Yaroslavsky on Race to Succeed Ridley-Thomas

Zev Yaroslavsky, director of the Los Angeles Initiative at UCLA Luskin, spoke to the Los Angeles Wave about the upcoming race to succeed county Supervisor Mark Ridley-Thomas. Term limits will force Ridley-Thomas to give up his 2nd District seat on the powerful Board of Supervisors. If no candidate gets more than 50% of the vote in a March primary, the top two vote-getters will face off in November. Of the eight candidates who have emerged so far, the three with the highest chance of winning the election are Los Angeles City Council President Herb Wesson, state Sen.

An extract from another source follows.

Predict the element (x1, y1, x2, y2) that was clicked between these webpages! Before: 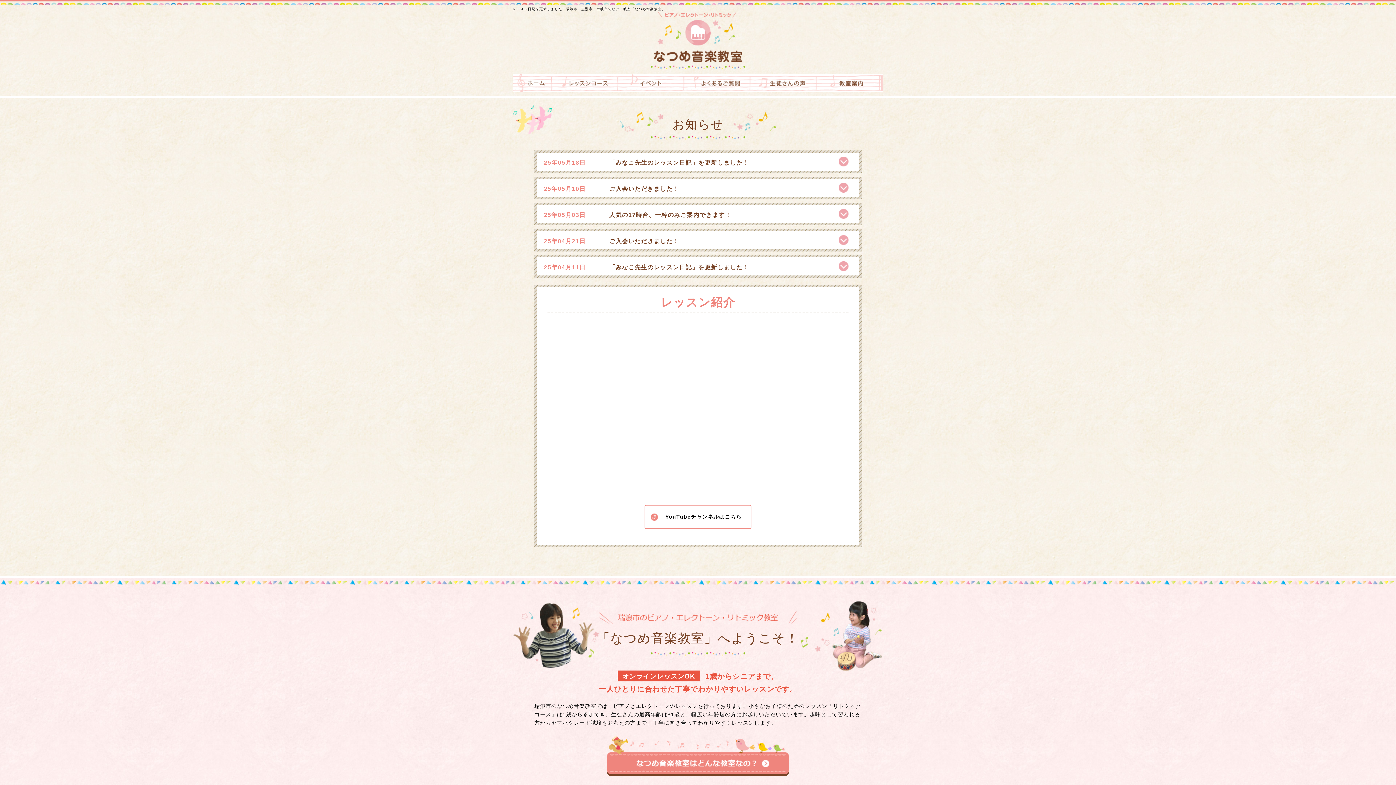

Holly Mitchell and former Los Angeles City Councilwoman Jan Perry, according to Yaroslavsky. Perry, who has already raised more than $500,000 for the campaign, has “surprised some people with the amount of money she’s raised,” he said. “I think it’s going to be a horse race.”

Callahan on Small-Scale ‘Green New Deal’ Debate

Colleen Callahan, deputy director of the Luskin Center for Innovation, spoke to the Los Angeles Times about an L.A. City Council runoff election that highlights the debate over the “Green New Deal.” John Lee and Loraine Lundquist are vying for the seat representing the northwest San Fernando Valley — site of the massive Aliso Canyon methane leak that pushed thousands of people out of their homes. Lundquist has endorsed Mayor Eric Garcetti’s package of environmental proposals; Lee says the mayor’s plan is too costly, and his supporters have called Lundquist’s agenda “extremist.” The Valley campaign is “a little bit of a microcosm of what’s happening on the national stage around the Green New Deal,” Callahan said.